[Word and element location data]
________
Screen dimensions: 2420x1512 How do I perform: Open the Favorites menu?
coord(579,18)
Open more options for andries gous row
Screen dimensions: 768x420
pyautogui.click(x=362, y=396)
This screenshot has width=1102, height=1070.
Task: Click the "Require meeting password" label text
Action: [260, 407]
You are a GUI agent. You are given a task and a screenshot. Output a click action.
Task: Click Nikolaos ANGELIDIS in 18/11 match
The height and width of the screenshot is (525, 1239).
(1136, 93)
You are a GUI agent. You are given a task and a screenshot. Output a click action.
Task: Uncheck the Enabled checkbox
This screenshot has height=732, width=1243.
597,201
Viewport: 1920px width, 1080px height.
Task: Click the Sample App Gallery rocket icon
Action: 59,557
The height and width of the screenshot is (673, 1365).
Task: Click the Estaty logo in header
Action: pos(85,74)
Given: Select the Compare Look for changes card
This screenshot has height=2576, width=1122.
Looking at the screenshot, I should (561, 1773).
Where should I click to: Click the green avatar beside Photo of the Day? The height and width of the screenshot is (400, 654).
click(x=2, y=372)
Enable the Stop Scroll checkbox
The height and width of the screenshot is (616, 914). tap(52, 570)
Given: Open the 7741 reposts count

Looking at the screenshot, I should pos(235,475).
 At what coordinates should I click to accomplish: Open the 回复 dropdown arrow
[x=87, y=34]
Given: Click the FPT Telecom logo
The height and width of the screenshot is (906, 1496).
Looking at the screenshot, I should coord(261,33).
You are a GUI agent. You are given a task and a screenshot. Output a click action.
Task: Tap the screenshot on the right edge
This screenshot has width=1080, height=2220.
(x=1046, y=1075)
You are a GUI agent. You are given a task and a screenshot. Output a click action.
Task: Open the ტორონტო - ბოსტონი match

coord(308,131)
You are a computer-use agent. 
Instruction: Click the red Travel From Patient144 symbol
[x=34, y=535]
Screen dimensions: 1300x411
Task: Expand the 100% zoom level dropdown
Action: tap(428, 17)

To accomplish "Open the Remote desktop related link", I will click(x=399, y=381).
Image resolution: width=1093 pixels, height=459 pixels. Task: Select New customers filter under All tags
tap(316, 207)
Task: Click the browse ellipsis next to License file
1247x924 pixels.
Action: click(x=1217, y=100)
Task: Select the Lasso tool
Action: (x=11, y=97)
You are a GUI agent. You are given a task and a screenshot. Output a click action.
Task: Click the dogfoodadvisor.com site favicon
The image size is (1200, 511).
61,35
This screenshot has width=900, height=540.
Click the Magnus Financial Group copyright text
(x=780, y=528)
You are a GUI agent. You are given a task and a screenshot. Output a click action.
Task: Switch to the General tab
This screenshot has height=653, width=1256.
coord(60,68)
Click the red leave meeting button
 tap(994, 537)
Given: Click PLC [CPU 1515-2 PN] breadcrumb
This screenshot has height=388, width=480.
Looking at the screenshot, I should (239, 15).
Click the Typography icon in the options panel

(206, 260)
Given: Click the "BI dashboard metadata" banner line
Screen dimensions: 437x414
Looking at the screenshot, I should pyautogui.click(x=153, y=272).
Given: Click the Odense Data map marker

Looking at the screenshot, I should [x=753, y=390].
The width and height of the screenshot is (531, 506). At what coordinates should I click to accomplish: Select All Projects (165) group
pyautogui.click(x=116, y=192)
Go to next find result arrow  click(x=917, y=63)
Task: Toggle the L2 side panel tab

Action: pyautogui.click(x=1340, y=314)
________
▶ WHAT NEEDS TO BE DONE
Show every line in the entries above that contains the string "This", matching uppercase and lowercase exactly.

▶ SOLUTION
This screenshot has width=1102, height=1070.
This screenshot has height=732, width=1243.
This screenshot has height=2576, width=1122.
This screenshot has width=1080, height=2220.
This screenshot has width=900, height=540.
This screenshot has height=653, width=1256.
This screenshot has height=388, width=480.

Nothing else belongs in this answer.